For many, Rodarte's Fall 2012 prints were nothing more than a pretty arrangement of lines, dots and hand prints. But for Megan Davis, an indigenous Australian who heads up the University of New South Wales' Indigenous Law Centre and is also an expert member of the United Nations Permanent Forum on Indigenous Issues (UNPFII), the prints were an insensitive appropriation of her Australian Aboriginal culture, Frockwriter is reporting.
The Mulleavy sisters were quite open about the fact that they were inspired by Australia. Kate Mulleavy told Newsweek/The Daily Beast's Robin Givhan that “the show was based on the rugged outback,” though the sisters admitted they had never been.
That fact was a sticking point for Davis. “It is completely insensitive to Aboriginal art and spirituality and land and how they are inextricably linked," she told Frockwriter. "The sisters admit they have never been to Australia, so they must have had ‘inspiration’ from books, images, web or Aboriginal art, including 60,000 year old rock art – a clan’s songlines, story, life and very essence, with responsibilities and reciprocal obligations to land and kin...We know that these particular expressions, the rock art and dot paintings, are part of a religious Aboriginal system of knowledge and that there are cultural responsibilities for the protection and use of those images as well as custodial obligations.”

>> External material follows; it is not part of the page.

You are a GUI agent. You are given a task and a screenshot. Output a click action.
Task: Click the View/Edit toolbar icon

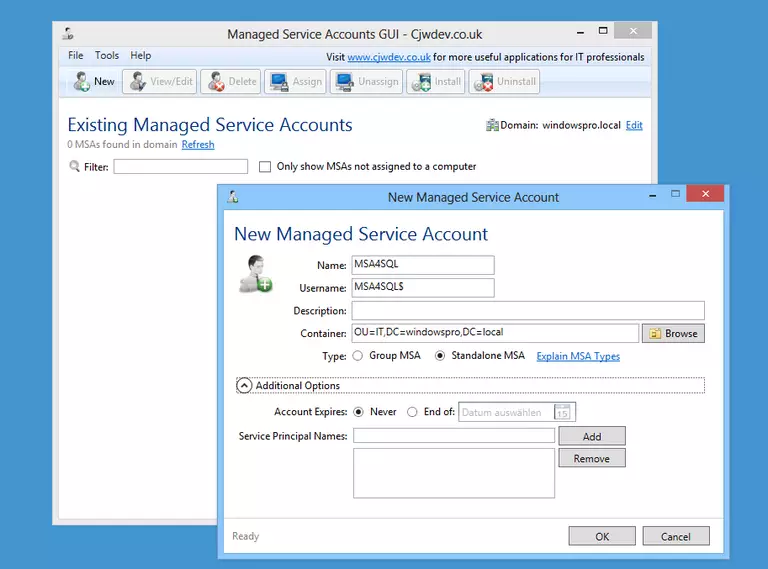click(138, 82)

"As an Aboriginal lawyer I found the designs offensive," Davis said, adding, "What I find more offensive is that one doesn’t enter into a cultural protocol with a particular [indigenous] group, particularly when you keep in mind the abject poverty that a lot of these groups live in in mostly remote Australia."
Only here, she's wrong. We reached out to Rodarte and received the following statement:
"We deeply respect and admire the work of other artists. Through the appropriate channels, we licensed the Aboriginal artwork that influenced prints in our collection. As a result, the artists will share in proceeds of the pieces inspired by their work."
Davis, who is often in New York for her work at the UN, said, "The thought of seeing women walking around in this particular ready-to-wear collection sickens me. Because it is my culture and it is where I come from." Here's hoping this bit of news causes her to change her tune.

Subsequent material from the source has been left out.